Open Computer Use Agent — framework for desktop and browser automation

These details have not been verified by PyPI

Project links

Project description

opendesk

Open Computer Use Agent — gives any AI agent eyes and hands on your desktop.

opendesk runs as an MCP server. Install it, register it with your agent tool, and it adds screenshot, accessibility-based UI control, mouse, keyboard, clipboard, and OCR to every conversation — on macOS, Linux, and Windows.

Quickstart

pip install 'opendesk[core,mcp]'

Claude Code — one command:

claude mcp add opendesk -- opendesk-mcp

Claude Desktop — add to ~/Library/Application Support/Claude/claude_desktop_config.json:

{
  "mcpServers": {
    "opendesk": { "command": "opendesk-mcp" }
  }
}

Cursor / Continue — same pattern, point command at opendesk-mcp.

That's it. Your agent can now say "take a screenshot", "click the Save button", or "type Hello World into TextEdit" and it will work.

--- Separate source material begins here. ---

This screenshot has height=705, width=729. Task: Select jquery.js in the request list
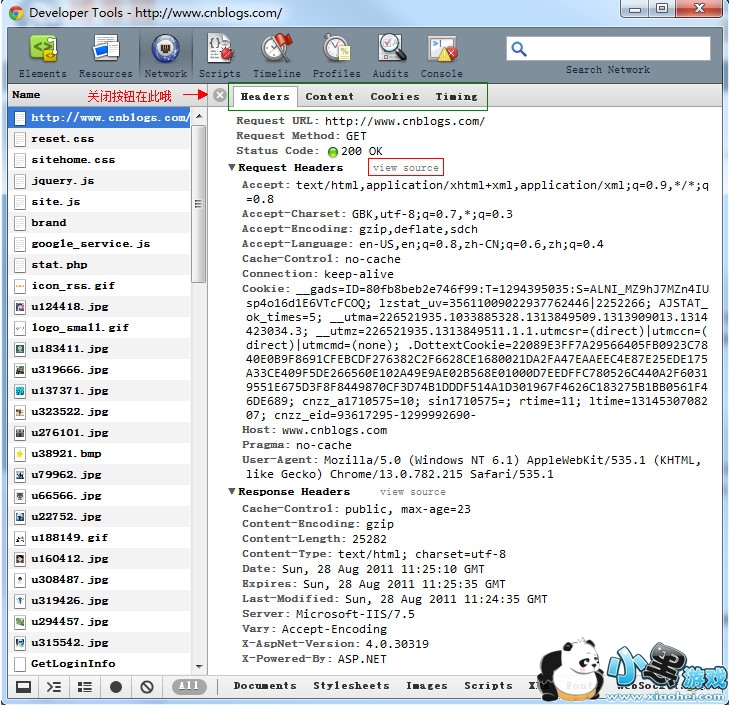(x=62, y=181)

What it adds to your agent

Tool	What it does
`ui`	Clicks buttons, types text, reads values — by element name, no pixel coordinates. Uses the platform's native accessibility tree (AppleScript / AT-SPI2 / UI Automation).
`screenshot`	Captures the screen. With `marks=True`, overlays numbered boxes on every interactive element so the agent can say "click mark 3".
`mouse`	Pixel-level mouse control with automatic Retina/HiDPI scaling. Last resort when `ui` has nothing to click.
`keyboard`	Types text (full Unicode), presses keys, sends hotkeys.
`app`	Opens, closes, and focuses applications.
`clipboard`	Reads and writes the system clipboard.
`ocr`	Extracts text from any screen region without sending to the LLM.

The agent follows a natural priority: ui first (no coordinates needed) → screenshot(marks=True) to see numbered elements → mouse as last resort for unlabelled canvas areas.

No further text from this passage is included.